Help wanted: Developing new products, not models
“Rather than going out and recruiting boatloads of AI experts and throwing them in there and hoping for the best, we recognized we needed a mix of people with domain knowledge of the physics and radiotherapy.
“We did a few experiments where we brought in some real hardcore AI people. Great people, but they’re interested in developing the next great model architecture, while we’re more interested in applying solid architectures to create products to treat patients. For us, the application is more important than the novelty of the tech. At least for now, we feel there has to be organic growth, rather than trying to throw an entire new organization or a new research group at the problem. But it’s a challenge; we’re still in the process.”
IT as trusted partner and guide
“I’m in the R&D department, but we interact with the IT department very closely. We interact with the sales and commercial side very closely, too. Our Head of Cloud, Adam Moore, and I have more and more discussions about sharing learnings across corporate initiatives, including data management and strategy and cloud. Those are strands of the DNA of the company that are going to be intertwined as we move forward, that will keep in lockstep.
“If you’re lucky, IT is a red thread that can help through all of that. But that’s not always the case for many companies or entire IT departments. There’s a competence buildup that needs to happen within an organization, and a maturity level within IT. They’re the sherpa on this journey that hopefully helps you get to the summit. The better the partner, the better the experience.”
Toward more universal treatment and ‘adaptation’
“More centers and physicians are embracing the belief that (AI-assisted radiology) can have a positive impact and allow them to get closer to what’s most important — providing the best, personalized care to patients that’s more than just cookie-cutter care because there’s no time to do anything but that.
“AI is not only helping with the productivity bottleneck, but with what we call adaptation. Even while the patient is on the table, about to be treated, we can take clinical decisions and dynamically modify things on the fly with really fast algorithms. It can make these hour- or day-long processes happen in minutes. It’s beyond personalization, and it’s really exciting.”

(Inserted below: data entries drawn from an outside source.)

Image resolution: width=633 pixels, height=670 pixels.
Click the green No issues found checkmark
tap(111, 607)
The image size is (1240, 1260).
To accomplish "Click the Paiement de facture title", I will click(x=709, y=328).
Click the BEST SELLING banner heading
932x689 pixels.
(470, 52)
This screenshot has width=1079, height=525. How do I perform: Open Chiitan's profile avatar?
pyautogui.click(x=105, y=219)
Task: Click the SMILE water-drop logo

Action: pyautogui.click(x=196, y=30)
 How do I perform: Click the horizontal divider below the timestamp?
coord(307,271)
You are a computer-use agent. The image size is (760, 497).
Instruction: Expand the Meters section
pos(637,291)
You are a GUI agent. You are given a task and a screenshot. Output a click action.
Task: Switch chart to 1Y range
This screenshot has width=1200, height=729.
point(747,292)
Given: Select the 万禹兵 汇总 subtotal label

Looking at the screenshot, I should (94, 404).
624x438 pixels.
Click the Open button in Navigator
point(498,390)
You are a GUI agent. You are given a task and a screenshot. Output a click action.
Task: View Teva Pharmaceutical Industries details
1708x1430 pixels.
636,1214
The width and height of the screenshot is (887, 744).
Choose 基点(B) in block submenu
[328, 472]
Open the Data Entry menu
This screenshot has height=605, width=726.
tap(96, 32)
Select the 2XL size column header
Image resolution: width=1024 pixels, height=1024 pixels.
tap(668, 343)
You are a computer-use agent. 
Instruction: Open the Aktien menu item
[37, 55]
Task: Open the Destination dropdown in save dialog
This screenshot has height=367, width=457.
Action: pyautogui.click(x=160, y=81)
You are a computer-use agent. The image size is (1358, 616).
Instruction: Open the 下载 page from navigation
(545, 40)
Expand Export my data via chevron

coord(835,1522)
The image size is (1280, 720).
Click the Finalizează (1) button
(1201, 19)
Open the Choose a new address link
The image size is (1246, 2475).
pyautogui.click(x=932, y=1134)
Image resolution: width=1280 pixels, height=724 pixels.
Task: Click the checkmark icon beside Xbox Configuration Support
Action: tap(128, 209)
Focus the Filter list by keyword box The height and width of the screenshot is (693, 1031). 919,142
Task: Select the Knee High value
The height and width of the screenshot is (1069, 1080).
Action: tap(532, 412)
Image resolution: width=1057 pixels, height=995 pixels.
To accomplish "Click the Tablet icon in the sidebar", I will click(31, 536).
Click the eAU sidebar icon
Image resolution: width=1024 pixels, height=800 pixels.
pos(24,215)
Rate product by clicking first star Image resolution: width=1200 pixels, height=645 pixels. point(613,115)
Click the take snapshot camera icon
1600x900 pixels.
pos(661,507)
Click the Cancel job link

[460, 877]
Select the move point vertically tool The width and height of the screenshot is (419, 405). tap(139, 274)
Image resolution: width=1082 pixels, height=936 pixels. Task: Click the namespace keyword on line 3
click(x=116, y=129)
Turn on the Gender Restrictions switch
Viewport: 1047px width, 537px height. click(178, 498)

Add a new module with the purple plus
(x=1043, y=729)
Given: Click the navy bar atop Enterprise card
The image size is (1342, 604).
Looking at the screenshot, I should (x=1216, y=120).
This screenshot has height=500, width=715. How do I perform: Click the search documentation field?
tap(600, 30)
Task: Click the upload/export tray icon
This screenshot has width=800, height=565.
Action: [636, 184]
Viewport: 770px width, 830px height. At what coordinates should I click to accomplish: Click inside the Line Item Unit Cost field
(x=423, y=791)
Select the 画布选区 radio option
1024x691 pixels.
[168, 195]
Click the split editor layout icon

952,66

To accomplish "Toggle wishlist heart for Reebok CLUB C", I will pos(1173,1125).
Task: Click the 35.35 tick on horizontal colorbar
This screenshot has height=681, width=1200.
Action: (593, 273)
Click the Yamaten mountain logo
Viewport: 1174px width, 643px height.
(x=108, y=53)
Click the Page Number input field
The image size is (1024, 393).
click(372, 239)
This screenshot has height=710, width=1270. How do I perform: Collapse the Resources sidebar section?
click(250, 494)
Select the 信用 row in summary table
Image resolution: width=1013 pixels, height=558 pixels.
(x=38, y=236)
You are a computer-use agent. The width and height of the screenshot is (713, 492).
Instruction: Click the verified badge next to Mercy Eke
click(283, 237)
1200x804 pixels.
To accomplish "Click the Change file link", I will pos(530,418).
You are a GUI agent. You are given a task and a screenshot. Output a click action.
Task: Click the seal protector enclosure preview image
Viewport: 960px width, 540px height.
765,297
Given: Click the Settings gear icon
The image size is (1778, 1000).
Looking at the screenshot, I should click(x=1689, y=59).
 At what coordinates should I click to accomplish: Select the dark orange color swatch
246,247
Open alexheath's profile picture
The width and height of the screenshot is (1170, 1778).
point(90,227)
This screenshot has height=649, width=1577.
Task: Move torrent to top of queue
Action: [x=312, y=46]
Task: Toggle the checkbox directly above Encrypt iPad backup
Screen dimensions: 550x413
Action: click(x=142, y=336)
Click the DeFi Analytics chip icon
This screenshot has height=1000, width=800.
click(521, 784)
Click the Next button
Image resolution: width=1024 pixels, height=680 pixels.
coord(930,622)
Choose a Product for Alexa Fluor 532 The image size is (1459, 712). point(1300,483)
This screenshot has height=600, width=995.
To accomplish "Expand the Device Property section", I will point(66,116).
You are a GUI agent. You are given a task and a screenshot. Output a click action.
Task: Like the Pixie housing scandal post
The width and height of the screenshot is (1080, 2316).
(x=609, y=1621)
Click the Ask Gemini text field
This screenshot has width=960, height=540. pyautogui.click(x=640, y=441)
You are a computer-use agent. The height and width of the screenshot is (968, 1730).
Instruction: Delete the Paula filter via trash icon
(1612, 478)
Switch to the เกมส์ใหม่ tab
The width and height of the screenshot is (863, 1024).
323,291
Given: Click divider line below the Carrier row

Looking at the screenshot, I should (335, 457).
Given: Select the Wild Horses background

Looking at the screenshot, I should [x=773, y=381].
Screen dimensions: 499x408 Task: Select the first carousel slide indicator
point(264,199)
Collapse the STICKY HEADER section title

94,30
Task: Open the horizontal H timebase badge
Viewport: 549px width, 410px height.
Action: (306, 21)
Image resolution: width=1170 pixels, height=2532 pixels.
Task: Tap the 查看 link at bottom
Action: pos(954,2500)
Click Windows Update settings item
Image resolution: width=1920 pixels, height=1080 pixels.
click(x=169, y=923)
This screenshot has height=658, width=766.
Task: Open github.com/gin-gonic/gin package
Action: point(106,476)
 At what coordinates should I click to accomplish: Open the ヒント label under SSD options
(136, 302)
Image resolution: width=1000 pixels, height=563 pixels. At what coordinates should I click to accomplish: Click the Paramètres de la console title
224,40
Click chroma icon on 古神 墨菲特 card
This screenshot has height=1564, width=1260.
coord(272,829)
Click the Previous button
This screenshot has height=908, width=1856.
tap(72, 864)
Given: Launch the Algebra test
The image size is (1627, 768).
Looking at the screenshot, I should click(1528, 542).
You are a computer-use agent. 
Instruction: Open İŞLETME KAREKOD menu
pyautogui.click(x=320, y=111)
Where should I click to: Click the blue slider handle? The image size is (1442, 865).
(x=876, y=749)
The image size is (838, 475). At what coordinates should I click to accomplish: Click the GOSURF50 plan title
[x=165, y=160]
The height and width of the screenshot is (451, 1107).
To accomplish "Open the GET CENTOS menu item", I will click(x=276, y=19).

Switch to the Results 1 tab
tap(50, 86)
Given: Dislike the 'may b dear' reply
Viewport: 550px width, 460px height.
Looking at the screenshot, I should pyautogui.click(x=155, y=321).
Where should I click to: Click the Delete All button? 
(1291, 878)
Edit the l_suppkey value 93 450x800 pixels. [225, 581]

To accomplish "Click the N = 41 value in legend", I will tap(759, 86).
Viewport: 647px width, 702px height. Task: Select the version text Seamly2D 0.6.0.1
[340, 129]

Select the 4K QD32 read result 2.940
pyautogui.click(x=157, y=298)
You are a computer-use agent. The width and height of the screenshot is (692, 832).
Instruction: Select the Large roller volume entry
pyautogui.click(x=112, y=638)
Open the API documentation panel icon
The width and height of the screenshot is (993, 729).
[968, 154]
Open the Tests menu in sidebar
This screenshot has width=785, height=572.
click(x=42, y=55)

Bottom line: Focus early on data pipelines and infrastructure. Start small, with smart partners and close partnership between IT and the groups developing AI. Don’t get sidetracked by “apples- to-oranges” cost comparisons between cloud and on-premises environments. Instead, expand your vision to include new capabilities like on-demand parallel processing and HPC. And be prepared to patiently overcome organizational inertia and build up new competencies and attitudes toward data sharing.